Le temps passa, Davy vient me voir un soir : "J-M m'a dit un truc tout à l'heure, heu... Rassure-moi, niveau carrure, j'suis pas comme lui?". Je le regarde, perplexe. Davy est quelqu'un de musclé. Très musclé, même, sans être dans l'excès, c'est l'archétype de ce que donne une musculation menée dans les règles de l'art. De l'autre côté, J-M est noueux, tout maigre, tout sec, plus grand d'une tête que Davy : rien à voir! Je lui demande de me raconter un peu le contexte.
"En fait, J-M vient me voir tout à l'heure et me dit "Faudrait que je perde un peu, t'en penses quoi?". J'lui réponds que s'il perd encore, vu son gabarit, il va perdre en puissance (absolument vrai, en perdant du poids, on perd certes du gras mais aussi du muscle, autant quand on est épais comme moi, la perte de muscle est encore maîtrisée, autant quand on est de base tout sec, ce n'est pas la meilleure chose à faire). Il m'a répondu "mais nan, niveau carrure, j'suis un peu gaulé comme toi, nan?"". Je le regarde, yeux écarquillés.
"Il a dit ça?"
"Mais ouais! J'suis pas comme lui, si?"
"Ah bah pas vraiment, non!
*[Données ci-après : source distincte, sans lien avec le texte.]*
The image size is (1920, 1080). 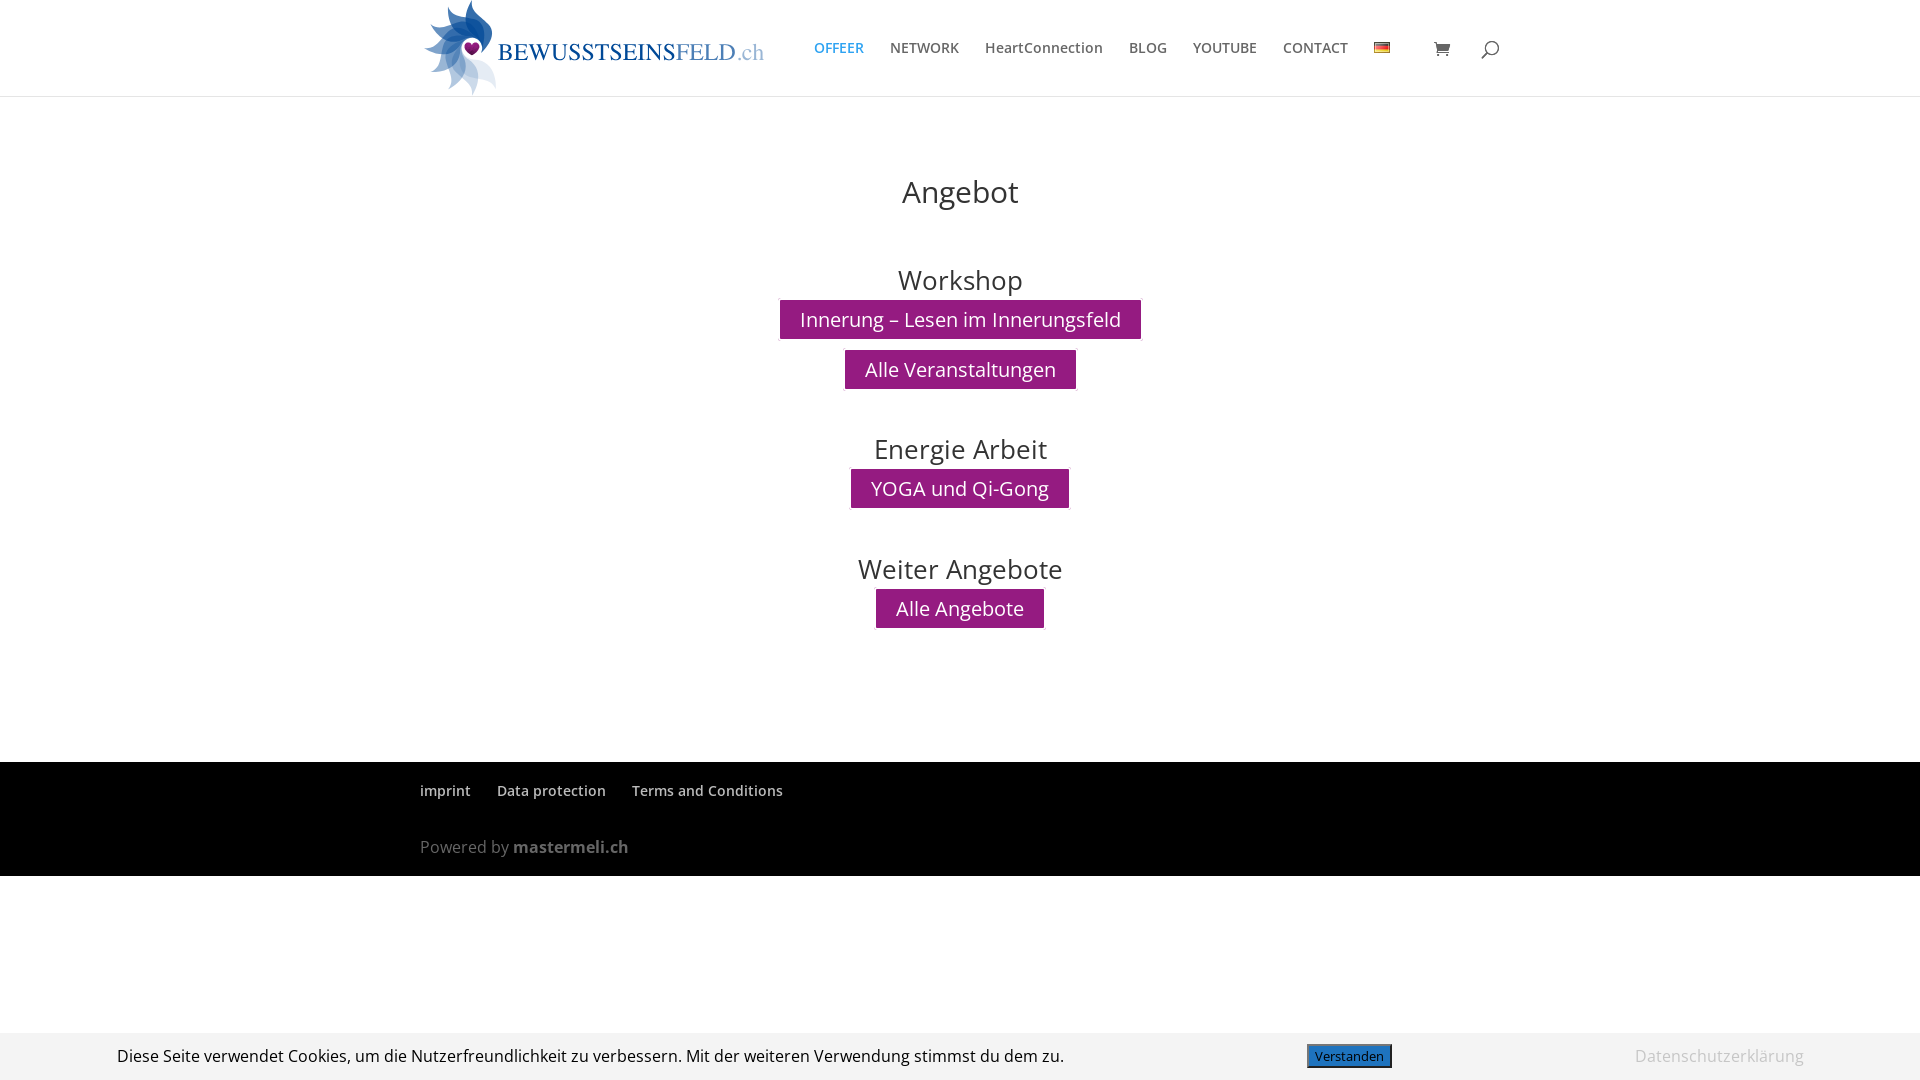 I want to click on Verstanden, so click(x=1348, y=1056).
Dors tranquille, va, c'est lui qui est aveugle."
Et encore, je pèse mes mots!  Ses yeux doivent être montés à l'envers, je ne vois pas d'autre solution. Navré, je continue ma séance. Et de nouveau, le temps passa.
Nous arrivons à la semaine dernière. Sur les coups de 18h, heure du cours normalement, je vois J-M toujours dans la salle. Je l'apostrophe : "Et alors, t'as pas cours, là?"

"Bah non, y'a personne."
Sarcastique, j'en profite : "Ah ah, quand je te dis que ton cours est pourri!" (soit, j'aurais pu trouver  plus dimplomatique, mais vraiment, je ne pardonne pas la bêtise et l'aveuglement, surtout quand tu es supposé être une référence, ce qu'est un prof, logiquement)

"Mais non, il est pas pourri, mon cours!"
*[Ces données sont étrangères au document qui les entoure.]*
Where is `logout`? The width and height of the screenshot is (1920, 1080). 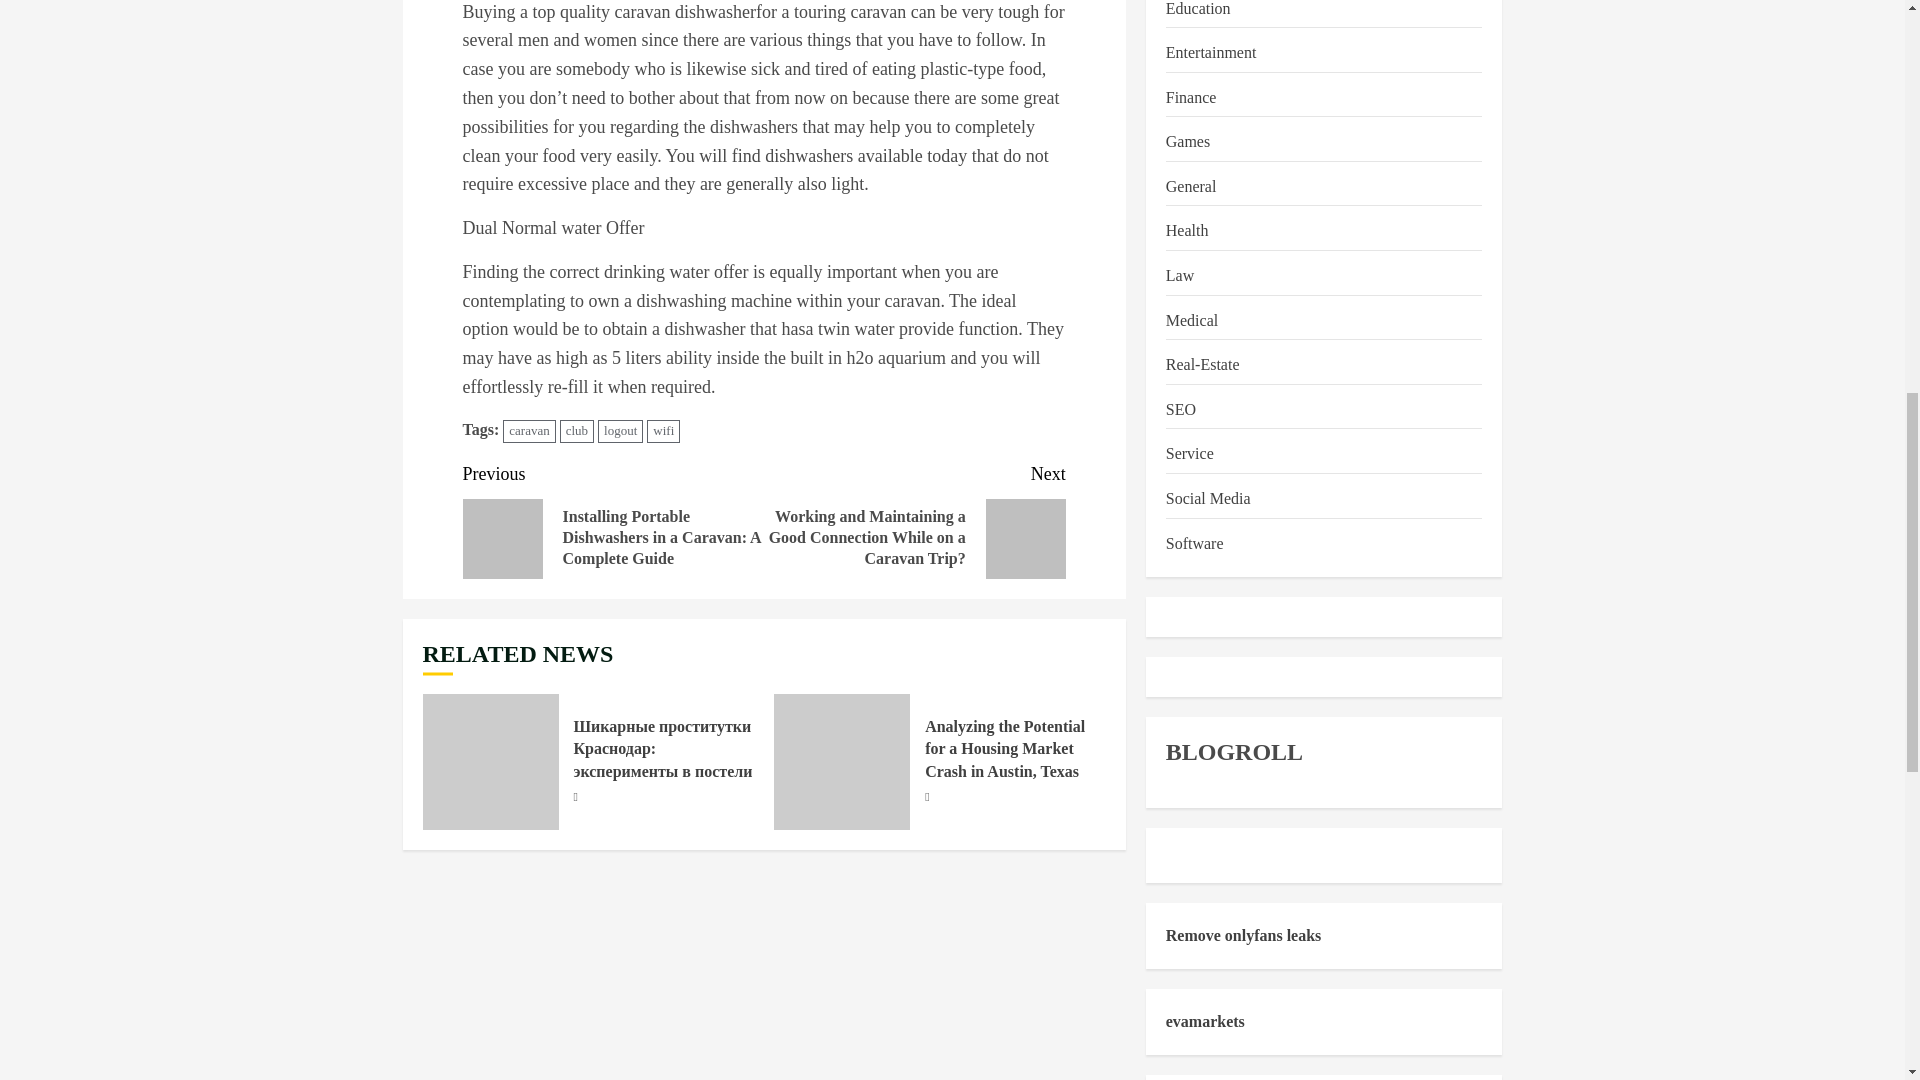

"C'est pas moi qui le dis, c'est le peuple, là! A l'époque de P., y'avait minimum 10 personnes au cours du soir, et là, bah regarde, y'a plus personne, ça ne te parle pas? Il est trop compliqué, c'est pas un cours de danse, j'te l'ai déjà dit! C'est pas normal qu'il faille 3 cours pour commencer à comprendre la chorégraphie, punaise!"

"Mais le step, C'EST de la chorégraphie!" (après en avoir parlé à P. hier, "N'importe quoi, le step, c'est pas de la chorégraphie. A la base, ce sont des mouvements, et après seulement ils ont commencé à ajouter des enchaînements pour rendre le cours moins chiant", ce qui me semble nettement plus logique)

"Je veux bien dans une certaine mesure, mais enchaîner 10 mouvements et changer toutes les 30 secondes, c'est n'importe quoi!"

Réponse qui tue : "C'est moi le prof, donc c'est moi qui ai raison."

Au début, j'ai cru qu'il déconnait, genre pince sans rire. La première seconde. Et quand je me suis rendu compte qu'il était on ne peut plus sérieux, les bras m'en sont tombés.

 

Autant de connerie, concentrée dans une seule personne, j'avoue que même moi qui suis déjà une bonne réserve de connerie, je suis totalement dépassé. Le mec ne se pose même pas la question de la faible fréquentation de ses cours, rit des problèmes que ses adhérents lui remontent, et pour finir sort fièrement qu'il a raison, point barre, là, je crois qu'on touche le fond. Ah, et puis, il est très fier de ses chorégraphies, au passage. Clairement, il fait le cours avant tout pour lui.

C'est beau, d'être prof de sport, non? On en tient un très, très bon. J'ai perdu la foi.